2024-04-09: Learnt Lessons, Open Questions, Hoot!
(If you work at FF/FFDW 🄽 links will send you to a local, editable page in the Filecoin Foundation Notion. If you are in the Filecoin ecosystem, you may be able to join the #monologue-danny Slack channel where I answer questions, take meeting bookings, talk to myself and the other voices in my head. In the glorious decentralized ocap-enabled future, such data-hoardings will be a thing of the past, but we live for now in a fallen ACL world.)
Three Things I Did
1. Said things about STFIL🄽
I alluded to this a little yesterday, and I can’t allude much more, but this story broke in the Filecoin ecosystem yesterday. I’m on the sidelines of the incident room, trying to relay info as we have it to the wider community. It’s adjacent to experiences that I’ve had before — dealing with complex foreign journalist detentions at CPJ, EFF work like the EFAIL disclosure (shudder). We’re all in chat saying “I have $EVENT flashbacks”. Have I learned anything from the past? One decision I was proud of this time is not waking up someone at 3AM to deal with a new situation. You’ve got to let people get some sleep. It can almost always wait.

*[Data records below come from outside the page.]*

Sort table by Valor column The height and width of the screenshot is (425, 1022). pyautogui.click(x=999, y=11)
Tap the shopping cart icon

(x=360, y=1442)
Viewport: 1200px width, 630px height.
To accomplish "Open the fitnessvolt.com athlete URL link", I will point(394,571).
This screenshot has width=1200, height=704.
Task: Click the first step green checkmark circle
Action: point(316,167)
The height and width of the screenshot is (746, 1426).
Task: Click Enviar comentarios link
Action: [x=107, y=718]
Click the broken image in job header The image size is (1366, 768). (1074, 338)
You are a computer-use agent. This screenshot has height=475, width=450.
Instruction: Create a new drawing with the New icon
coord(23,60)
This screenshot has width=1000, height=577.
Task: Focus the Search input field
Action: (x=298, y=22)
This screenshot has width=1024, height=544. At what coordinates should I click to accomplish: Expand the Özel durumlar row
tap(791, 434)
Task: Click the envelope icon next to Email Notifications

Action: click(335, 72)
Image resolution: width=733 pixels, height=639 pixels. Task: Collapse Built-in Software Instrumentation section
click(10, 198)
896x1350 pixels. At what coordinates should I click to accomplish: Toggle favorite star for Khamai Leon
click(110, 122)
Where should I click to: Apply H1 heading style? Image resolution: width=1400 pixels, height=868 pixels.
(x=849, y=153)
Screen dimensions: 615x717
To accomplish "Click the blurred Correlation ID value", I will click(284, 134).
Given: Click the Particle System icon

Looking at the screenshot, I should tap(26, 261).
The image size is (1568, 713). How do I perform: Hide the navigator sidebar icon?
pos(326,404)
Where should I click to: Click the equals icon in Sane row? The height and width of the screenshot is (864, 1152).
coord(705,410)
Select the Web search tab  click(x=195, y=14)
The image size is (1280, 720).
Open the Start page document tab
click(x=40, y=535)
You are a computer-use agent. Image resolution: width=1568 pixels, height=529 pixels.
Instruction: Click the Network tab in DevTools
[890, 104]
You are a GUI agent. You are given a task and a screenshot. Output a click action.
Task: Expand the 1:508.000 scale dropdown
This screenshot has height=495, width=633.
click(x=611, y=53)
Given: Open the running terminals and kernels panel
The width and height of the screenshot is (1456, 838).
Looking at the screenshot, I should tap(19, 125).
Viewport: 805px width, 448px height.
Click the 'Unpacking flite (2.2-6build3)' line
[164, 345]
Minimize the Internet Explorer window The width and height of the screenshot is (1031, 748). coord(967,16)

2. Chatted with a potential FFDW partner
The step before they send us a proposal, where the teams are getting to know each other, and noodling over possible projects. There’s always a question from the partner about how long it takes to be funded; there’s always a question about whether it’s general funding or project-specific funds. I remember asking those questions on the other side of the table too. Have I learned anything from that? I guess, if you end up asking for project funding, don’t make it a project that will distract you from your mission, no matter how much money is on the table.
3. Asked myself: Who do I know who has tried to fund open source?
There’s a dinner this Sunday to discuss lessons learned, but everyone I could think of is out of town. I’m down to just generically famous people (who I don’t actually know), like Mitch Kapor. Any suggestions of mere mortals?
TIL
- The Soviet Union created a written script for the Roma: then banned it, all within twenty years.
- Less than 1% of academic publishers put the majority of their works into multiple archives.
Links Du Jour
- New version of Hoot, the simple language from Spritely that can compile and run in your browser.
- And if you’d like somewhere to play with it, The Dam is a communally-run public Unix server (or pubnix🄽 with a lifetime membership for 10 euros! The dream of the Eighties!